The statistics published late last week by both IEA and OPEC indicates a significant drop in Iran’s oil output and export volume, as the Western sanctions over Iranian oil sector and banking system are going to take affect in two months.

Some Iranian major oil customers such as the Europe Union, South Korea, Japan and Turkey announced that they have decreased Iranian oil purchase, the fact that is proved in IEA stats, saying 15 to 25 percent of Iran’s oil output wasn’t sold and had to be pumped into floating tanker storages.

“The fact that half of Iran’s tanker fleet is idle and being used serves as further evidence that international sanctions are impacting the Islamic republic’s economy,” Dorsey said. “Iran’s onshore holding facilities at Kharg Island believed to have a capacity of 23 million barrels, and they’re full”.

Iran’s predicament is likely to become worse on July 1 when Europe’s oil embargo kicks in, Dorsey added.

“The effect of the sanctions has persuaded Supreme Leader Ayatollah Khamenei to return to the negotiating table despite opposition from President Mahmoud Ahmadinejad who has been locked out of the six party talks about Iran’s nuclear program,” he said.

Dorsey believes that only after the second round of nuclear talks on May 23 in Baghdad it would be evident to what degree the sanctions make Iran more flexible in coming to an agreement on oversight of its nuclear program.

“Iran will certainly want to avoid a slowdown of production not just because its oil fields are aging but because of the cost and difficulty in restarting production,” he noted.

“Iran’s only alternative is to sell oil at a significant loss, which at best would only buy it a bit of time.”

U.S. Northeastern University Professor Kamran Dadkhah believes that Iran could hire oil tankers from foreign companies and use them for storage, but that would be insanity.

Dadkhah notes that while Iran’s main storage facility on Kharg Island is 23 million barrels of oil, the country has been active in increasing its storage capacity.

“The Iranian fleet has a capacity of 59 million barrels of oil.
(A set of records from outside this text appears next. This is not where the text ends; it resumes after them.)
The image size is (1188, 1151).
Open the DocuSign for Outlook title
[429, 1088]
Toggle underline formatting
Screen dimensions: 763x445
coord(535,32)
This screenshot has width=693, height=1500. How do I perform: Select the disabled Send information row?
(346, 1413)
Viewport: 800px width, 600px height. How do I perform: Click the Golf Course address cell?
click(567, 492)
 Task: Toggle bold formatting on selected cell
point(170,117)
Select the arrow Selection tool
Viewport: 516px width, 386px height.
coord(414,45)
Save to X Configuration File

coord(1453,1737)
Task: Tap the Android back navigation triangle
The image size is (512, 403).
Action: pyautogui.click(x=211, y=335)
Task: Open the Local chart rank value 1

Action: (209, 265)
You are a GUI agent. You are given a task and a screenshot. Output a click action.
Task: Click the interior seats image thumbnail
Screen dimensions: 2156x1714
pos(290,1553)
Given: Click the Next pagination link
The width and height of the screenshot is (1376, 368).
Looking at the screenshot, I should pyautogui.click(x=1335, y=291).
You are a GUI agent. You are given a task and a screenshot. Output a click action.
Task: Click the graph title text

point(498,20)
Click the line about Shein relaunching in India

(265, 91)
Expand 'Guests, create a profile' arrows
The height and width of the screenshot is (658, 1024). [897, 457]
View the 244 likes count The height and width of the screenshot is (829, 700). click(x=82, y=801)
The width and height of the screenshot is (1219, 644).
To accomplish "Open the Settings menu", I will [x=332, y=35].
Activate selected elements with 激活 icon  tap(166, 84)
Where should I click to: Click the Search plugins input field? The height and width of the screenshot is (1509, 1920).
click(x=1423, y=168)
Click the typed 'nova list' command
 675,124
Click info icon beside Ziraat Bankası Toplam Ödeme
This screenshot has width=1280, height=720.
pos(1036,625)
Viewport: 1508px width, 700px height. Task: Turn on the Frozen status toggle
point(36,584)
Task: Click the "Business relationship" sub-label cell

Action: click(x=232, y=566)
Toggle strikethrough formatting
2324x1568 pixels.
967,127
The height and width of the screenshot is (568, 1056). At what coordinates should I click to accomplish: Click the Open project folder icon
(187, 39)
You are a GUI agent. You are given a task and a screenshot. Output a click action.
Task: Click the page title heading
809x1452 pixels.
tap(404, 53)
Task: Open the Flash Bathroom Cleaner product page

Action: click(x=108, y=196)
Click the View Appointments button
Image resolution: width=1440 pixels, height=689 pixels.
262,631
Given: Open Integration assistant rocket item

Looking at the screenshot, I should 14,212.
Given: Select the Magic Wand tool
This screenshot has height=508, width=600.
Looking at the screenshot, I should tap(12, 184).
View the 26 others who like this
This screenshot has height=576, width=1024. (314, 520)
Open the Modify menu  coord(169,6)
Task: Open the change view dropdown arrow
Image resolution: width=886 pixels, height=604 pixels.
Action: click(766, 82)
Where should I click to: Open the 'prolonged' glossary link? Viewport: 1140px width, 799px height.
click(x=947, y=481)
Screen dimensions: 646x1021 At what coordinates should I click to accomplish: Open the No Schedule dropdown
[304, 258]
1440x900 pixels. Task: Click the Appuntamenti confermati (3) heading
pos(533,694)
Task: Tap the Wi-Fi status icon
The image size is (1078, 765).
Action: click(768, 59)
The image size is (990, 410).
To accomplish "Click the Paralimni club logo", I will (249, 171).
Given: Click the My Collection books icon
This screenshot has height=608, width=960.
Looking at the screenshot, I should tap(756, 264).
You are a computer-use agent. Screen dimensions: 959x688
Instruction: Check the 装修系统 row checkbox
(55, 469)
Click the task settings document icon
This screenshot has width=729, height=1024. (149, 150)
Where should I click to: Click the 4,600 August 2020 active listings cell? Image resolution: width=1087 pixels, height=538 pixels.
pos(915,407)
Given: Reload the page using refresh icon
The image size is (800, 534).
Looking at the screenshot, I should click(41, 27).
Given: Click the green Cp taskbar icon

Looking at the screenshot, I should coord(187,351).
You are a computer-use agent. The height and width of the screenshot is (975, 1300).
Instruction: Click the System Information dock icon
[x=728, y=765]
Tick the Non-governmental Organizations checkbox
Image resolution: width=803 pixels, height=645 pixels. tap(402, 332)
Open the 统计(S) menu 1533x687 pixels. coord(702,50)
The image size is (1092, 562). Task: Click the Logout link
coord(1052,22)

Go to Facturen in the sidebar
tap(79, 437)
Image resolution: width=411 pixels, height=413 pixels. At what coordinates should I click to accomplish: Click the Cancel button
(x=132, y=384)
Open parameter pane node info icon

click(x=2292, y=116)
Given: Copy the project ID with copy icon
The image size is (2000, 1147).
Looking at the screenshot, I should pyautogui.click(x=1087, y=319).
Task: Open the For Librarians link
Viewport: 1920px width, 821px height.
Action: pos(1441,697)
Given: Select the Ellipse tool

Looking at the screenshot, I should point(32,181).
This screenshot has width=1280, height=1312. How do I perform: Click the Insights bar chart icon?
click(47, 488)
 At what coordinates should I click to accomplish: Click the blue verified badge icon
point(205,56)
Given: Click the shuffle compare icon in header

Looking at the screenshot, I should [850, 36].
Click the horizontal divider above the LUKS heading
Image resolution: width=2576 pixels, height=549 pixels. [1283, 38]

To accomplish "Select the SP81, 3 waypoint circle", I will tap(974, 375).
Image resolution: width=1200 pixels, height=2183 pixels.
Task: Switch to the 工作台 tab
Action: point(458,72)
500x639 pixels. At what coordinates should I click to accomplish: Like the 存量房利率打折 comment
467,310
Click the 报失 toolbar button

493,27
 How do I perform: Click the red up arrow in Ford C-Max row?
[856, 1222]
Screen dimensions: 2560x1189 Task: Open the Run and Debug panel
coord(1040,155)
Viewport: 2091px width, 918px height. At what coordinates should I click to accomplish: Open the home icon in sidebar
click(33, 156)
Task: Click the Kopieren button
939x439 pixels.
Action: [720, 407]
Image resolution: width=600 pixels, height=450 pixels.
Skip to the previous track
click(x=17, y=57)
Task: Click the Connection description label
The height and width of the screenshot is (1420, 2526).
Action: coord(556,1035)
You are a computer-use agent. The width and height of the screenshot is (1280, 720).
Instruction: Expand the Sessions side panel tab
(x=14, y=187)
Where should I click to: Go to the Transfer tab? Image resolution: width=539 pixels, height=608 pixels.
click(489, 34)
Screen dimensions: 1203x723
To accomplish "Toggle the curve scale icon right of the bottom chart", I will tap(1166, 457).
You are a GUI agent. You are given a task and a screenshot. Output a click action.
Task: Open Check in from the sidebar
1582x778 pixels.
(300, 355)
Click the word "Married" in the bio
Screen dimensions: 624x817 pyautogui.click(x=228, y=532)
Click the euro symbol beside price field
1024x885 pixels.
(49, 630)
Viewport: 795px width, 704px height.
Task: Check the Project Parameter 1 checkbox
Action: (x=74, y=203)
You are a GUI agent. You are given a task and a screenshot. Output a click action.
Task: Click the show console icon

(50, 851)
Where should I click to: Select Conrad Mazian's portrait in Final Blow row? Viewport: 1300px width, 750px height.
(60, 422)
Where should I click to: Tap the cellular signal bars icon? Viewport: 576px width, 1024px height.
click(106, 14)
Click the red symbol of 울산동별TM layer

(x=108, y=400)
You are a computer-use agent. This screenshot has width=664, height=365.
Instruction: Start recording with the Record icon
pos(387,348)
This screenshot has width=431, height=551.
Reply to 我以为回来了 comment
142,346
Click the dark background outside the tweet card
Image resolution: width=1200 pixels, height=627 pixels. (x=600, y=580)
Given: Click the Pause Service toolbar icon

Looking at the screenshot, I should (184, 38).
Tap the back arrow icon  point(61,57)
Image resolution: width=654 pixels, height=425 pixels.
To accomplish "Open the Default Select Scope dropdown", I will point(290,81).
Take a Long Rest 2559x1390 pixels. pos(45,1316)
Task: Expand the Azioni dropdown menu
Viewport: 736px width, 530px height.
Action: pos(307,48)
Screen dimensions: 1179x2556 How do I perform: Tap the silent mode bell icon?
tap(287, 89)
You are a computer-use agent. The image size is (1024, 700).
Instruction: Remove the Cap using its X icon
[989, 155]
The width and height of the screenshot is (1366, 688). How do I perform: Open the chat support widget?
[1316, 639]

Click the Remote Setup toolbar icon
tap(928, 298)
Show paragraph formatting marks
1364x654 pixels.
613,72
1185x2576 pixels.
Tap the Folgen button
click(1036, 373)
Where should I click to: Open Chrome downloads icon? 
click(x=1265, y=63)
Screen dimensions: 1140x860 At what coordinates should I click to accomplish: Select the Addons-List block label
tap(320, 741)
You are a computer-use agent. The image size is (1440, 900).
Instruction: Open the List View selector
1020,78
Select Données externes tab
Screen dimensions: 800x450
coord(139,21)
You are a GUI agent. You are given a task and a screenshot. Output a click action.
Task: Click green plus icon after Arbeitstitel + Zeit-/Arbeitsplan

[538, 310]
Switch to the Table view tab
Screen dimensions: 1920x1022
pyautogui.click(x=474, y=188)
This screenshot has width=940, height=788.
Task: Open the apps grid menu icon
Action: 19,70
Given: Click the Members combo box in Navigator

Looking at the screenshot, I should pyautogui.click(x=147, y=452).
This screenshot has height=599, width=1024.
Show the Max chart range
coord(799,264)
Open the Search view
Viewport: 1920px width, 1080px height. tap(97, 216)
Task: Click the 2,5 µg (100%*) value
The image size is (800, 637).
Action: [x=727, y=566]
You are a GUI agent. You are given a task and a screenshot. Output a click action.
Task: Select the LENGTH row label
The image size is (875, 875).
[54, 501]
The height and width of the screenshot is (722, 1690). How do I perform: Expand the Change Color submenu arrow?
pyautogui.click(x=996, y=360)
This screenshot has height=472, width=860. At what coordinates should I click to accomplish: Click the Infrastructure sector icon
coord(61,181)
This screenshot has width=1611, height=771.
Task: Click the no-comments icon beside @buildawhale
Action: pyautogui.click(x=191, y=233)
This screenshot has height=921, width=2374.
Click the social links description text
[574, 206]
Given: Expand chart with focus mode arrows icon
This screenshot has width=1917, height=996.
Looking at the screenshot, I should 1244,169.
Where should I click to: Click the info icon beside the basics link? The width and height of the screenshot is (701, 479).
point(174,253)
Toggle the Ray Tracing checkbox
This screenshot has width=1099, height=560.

Thus, the total potential storage facility of Iran, both inland and offshore, amounts to a little more than 80 million barrels,” Dadkhah explained. “This is equivalent to less than a month of Iran’s oil production or about one and half months of Iran’s export.”

The expert underscored that for Iran using tankers as storage facility poses some dangers and problems.

“To begin with the tankers are vulnerable to sabotage and technical problems that could cause explosion, fire, or leak,” he said. “The tankers cannot be insured because Iran is under insurance sanctions and the tankers are anchored. Furthermore, at a time of armed conflict, the tankers will become sitting ducks.”

Dadkhah said that sooner or later Iran will run out of storage facility and will have to curtail its production. He noted that economically, this is a costly option for Iran.

“It makes no sense to pump oil out of wells and then store it in tankers,” he said. “In addition to the loss of oil revenue, this means tankers would not generate any revenues while the country has to incur the cost of their operation and maintenance.”

Speaking of Iranian oilfields, the expert noted that if Iran shuts them down, this would deliver a major impact to the Iranian economy.

“Over the years, Iran has not properly maintained the oilfields. In addition, there has been scarce investment with up to date technology for discovering new oilfields and expanding the existing ones,” Dadkhah said.

“If Iran cannot export oil, it literally has to shut down about half of its oilfields. Reactivating them would require substantial investment and advanced technology and equipment,” he said.

Dadkhah said that Iran may be able to export some oil at hugely discounted price.

“Therefore, it may need to shutdown perhaps a quarter of its oilfields,” he said.